**What is required**
Report all lines in the records that hold the string "agent".

Data supplied: Begin

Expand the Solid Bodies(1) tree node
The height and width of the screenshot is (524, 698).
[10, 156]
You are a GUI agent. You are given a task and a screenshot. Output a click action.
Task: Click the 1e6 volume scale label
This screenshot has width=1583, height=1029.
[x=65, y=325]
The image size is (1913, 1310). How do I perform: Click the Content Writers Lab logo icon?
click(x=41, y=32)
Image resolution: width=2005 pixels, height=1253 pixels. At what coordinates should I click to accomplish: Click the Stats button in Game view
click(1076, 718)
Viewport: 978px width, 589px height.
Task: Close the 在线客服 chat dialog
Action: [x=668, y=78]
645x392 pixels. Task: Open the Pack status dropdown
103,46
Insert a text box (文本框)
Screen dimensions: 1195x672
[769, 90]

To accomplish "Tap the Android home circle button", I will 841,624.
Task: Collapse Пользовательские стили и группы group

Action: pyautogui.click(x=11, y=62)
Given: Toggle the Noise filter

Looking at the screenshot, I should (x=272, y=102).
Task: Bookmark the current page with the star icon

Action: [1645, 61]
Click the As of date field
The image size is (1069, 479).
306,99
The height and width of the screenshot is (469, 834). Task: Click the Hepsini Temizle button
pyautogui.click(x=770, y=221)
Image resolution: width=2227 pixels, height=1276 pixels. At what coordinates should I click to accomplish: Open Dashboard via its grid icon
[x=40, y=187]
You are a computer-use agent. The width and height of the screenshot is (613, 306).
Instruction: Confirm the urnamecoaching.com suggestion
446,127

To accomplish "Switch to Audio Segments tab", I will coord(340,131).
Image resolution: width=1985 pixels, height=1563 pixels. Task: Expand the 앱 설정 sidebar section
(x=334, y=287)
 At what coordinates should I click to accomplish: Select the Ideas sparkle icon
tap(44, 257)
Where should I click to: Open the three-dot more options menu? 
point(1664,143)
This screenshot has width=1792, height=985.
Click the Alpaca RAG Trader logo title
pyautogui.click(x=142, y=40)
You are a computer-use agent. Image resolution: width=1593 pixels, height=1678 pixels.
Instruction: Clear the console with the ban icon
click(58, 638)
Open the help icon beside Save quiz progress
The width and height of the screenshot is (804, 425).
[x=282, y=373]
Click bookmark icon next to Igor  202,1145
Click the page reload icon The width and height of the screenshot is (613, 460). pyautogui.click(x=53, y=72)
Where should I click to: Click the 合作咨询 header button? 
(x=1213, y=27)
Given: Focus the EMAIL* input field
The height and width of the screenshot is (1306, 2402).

Data supplied: End

**Response to the exercise**
You are a GUI agent. You are given a task and a screenshot. Output a click action.
You are a computer-use agent. The width and height of the screenshot is (613, 306).
You are a computer-use agent. Image resolution: width=1593 pixels, height=1678 pixels.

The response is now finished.